Andrò in giro per le strade
zufolando, così,
fino a che gli altri dicano: è pazzo!
E mi fermerò soprattutto coi bambini
a giocare in periferia,
e poi lascerò un fiore
ad ogni finestra dei poveri
e saluterò chiunque incontrerò per via
inchinandomi fino a terra.
E poi suonerò con le mie mani
le campane sulla torre
a più riprese
finché non sarò esausto.
E a chiunque venga
– anche al ricco – dirò:
siedi pure alla mia mensa,
(anche il ricco è un povero uomo).
E dirò a tutti:
avete visto il Signore?
Ma lo dirò in silenzio
e solo con un sorriso.
È Pasqua, la festa più grande, è il giorno della gioia che fa suonare le campane, che riempie il cuore, che fa correre i discepoli al sepolcro vuoto. È l’alba della vita nuova, che vince la morte, della salvezza donata da Dio all’uomo, dell’amore che rovescia le regole del mondo. A Pasqua tutto si colora di gioia. La salvezza fa correre i discepoli al sepolcro vuoto. Il cuore trabocca di riconoscenza. David Maria Turoldo, in alcune poesie intitolate Per il mattino di Pasqua, esprime questa ineffabile emozione di essere salvato, non sa come esprimere la sua gratitudine, come restituire al Signore il bene che ha ricevuto: « Io vorrei donare una cosa al Signore, ma non so che cosa. Andrò in giro per le strade zufolando, così, fino a che gli altri dicano: è pazzo!». In un mondo pieno di tristezza e in questo momento di tante inquietudini, la Pasqua dovrebbe restituirci la gioia profonda dell’anima, annuncio per tutti.
DAVID MARIA TUROLDO
“Poeta, profeta, disturbatore delle coscienze, uomo di Dio, amico di tutti”: così lo salutava il Cardinal Martini, celebrandone le esequie nel Duomo della “sua” Milano.

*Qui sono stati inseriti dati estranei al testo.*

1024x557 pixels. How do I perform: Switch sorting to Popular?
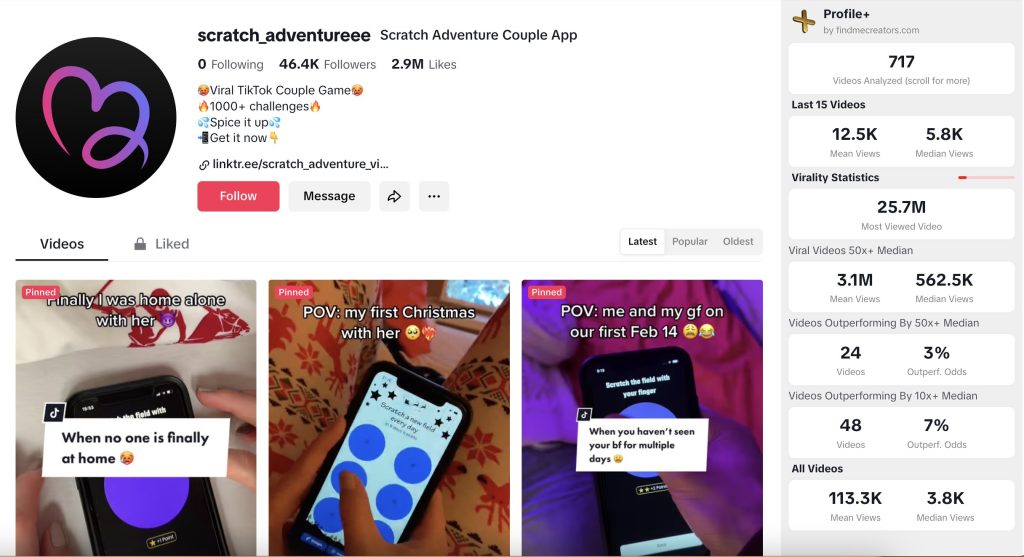pyautogui.click(x=690, y=242)
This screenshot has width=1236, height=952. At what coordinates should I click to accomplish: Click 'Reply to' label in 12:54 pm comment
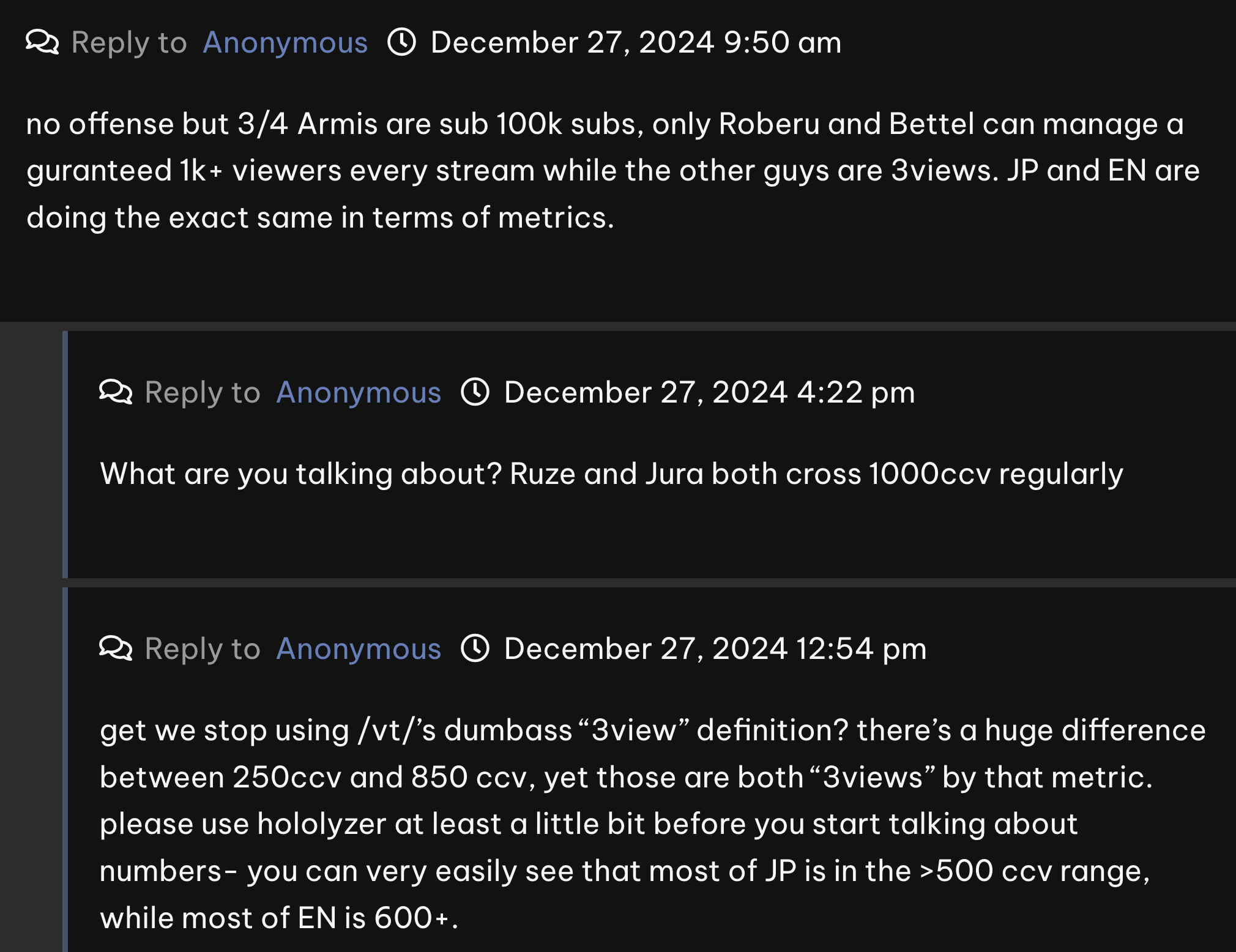[x=203, y=649]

Turoldo fu “cantore del Dio che non ammette compromessi” e come tale esercitò la parresia cristiana all’interno della Chiesa e della società, partecipando alla Resistenza, denunciando l’oppressione dei “Faraoni” di turno, le solitudini delle moderne città, il tradimento delle istituzioni laiche e religiose. Innamorato della vita e cultore dell’amicizia, pagò di persona posizioni ideali e scelte pastorali che precorrevano il Concilio Vaticano II, di cui fu entusiastico sostenitore.